Do you have a small typo in your second CLASS statement? GenE?
@lalaktgrau wrote:
Hi everyone,
I'm trying to code interactions between genotype and a metabolite. There are 4 genotypes.
When I code the model as:
CLASS gene;
MODEL outcome=gene metabolite gene*metabolite;
I get a different output than if I code the model as:
CLASS gen;
MODEL outcome=gen metabolite gene|metabolite;
When I use the | I am able to see that one of my genotypes is a reference group versus with the *, I get estimates for all 4 genotypes.
What is the difference between * and | and which model would be correct????
Here's an example of specifying two models that are the same, with the same results.
title 'Method1';
proc glm data=sashelp.heart;
class sex;
model ageatstart = height weight sex weight*sex;
run;
quit;
title 'Method2';
proc glm data=sashelp.heart;
class sex;
model ageatstart =height weight|sex @2;
run;quit;
What does the @2 do?
@Specifies a 2 way interaction. If you had listed three variables separated by | with @2 it would do all two way interactions.

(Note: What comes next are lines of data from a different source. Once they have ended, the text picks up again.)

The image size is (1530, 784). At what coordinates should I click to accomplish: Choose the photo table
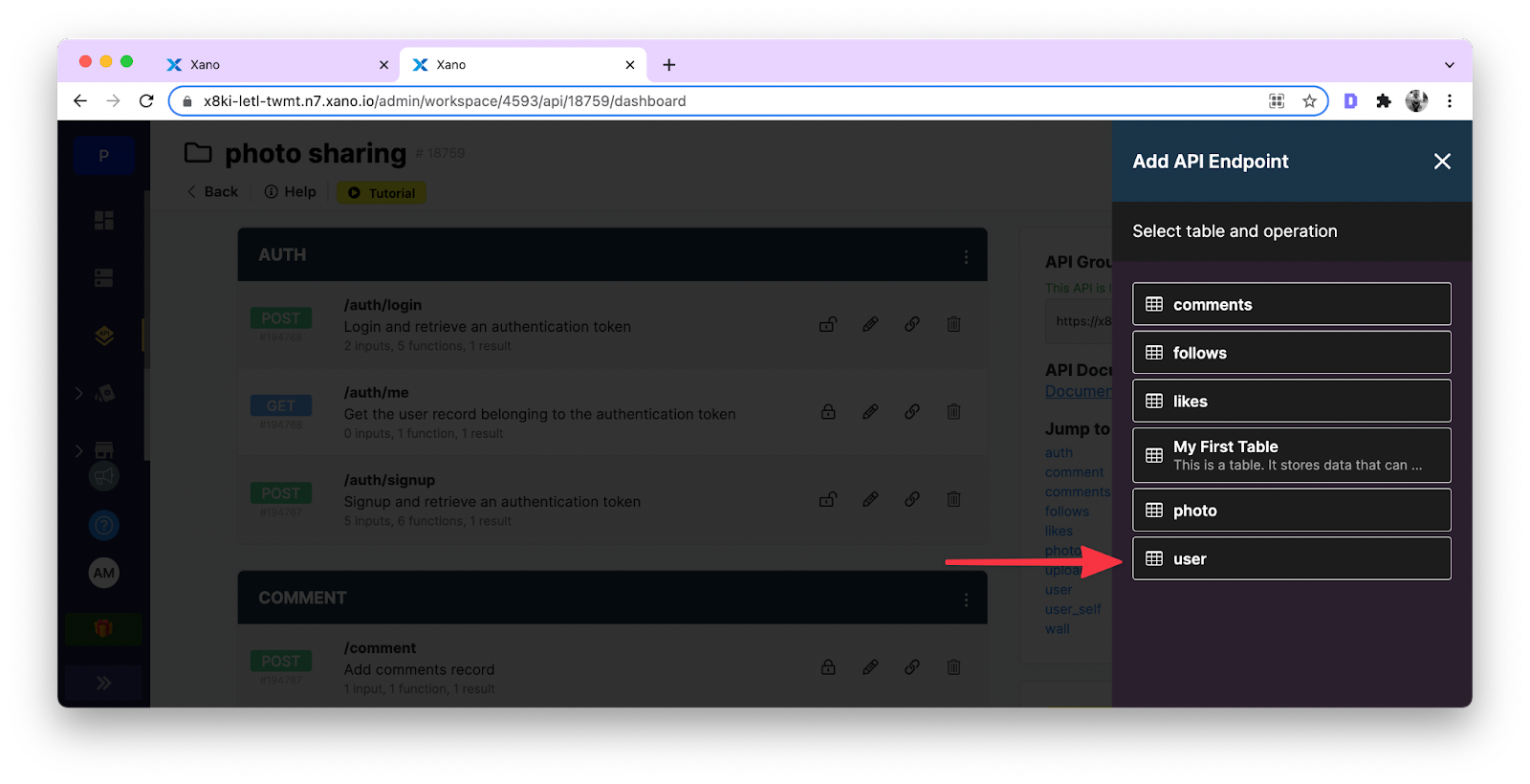click(x=1291, y=511)
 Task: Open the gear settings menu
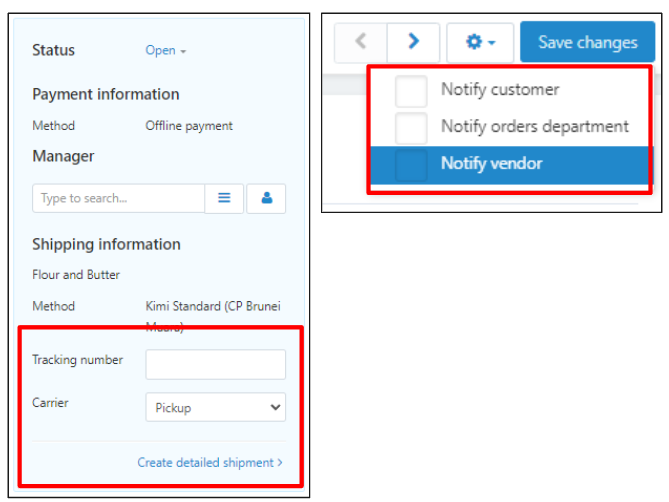480,42
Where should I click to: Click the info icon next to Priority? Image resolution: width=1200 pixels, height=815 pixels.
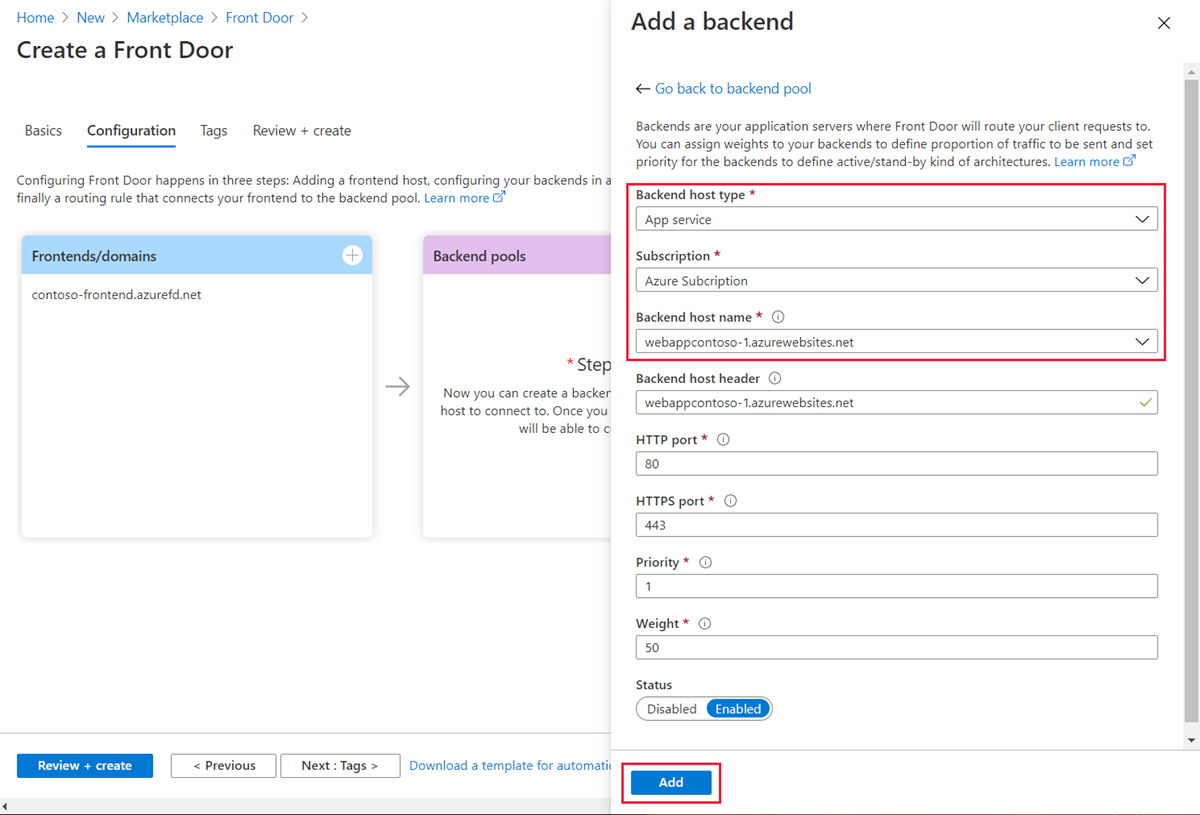[x=705, y=562]
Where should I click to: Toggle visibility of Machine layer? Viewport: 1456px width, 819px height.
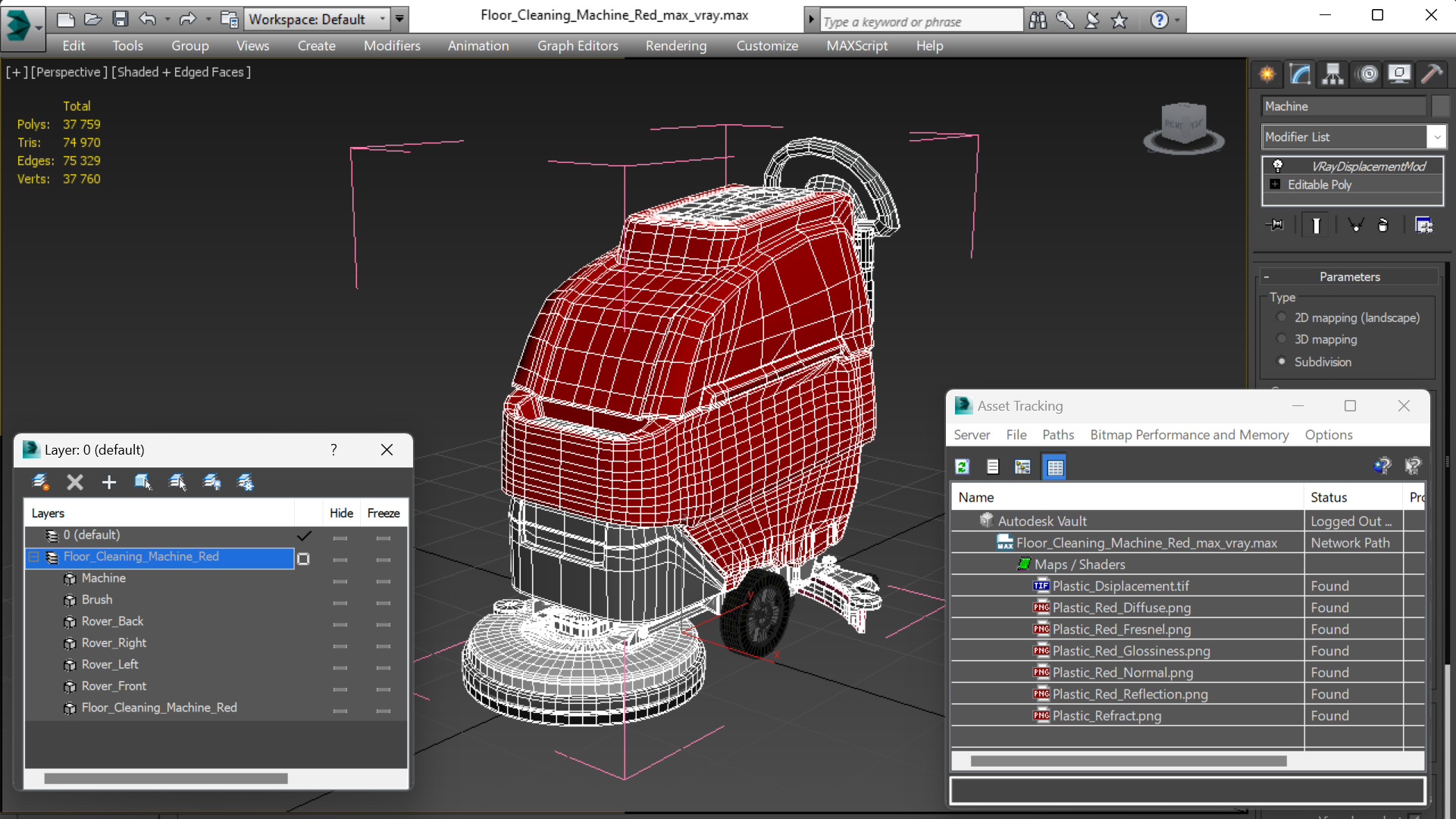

model ageAtStart = weight | height | diastolic @2;
Should be the same as (assuming I wrote it out correctly).
model ageAtStart = weight height diastolic weight*height weight*diastolic height*diastolic;
@lalaktgrau wrote:
@What does the @2 do?
In general The | does a factorial model in short hand: A|B is the equivalent of : A B A*B
model Y = A|B|C; is the same as
model Y = A B C A*B A*C B*C A*B*C;
Since you did not include which actual proc you are running or any other options specific output differences are hard to determine.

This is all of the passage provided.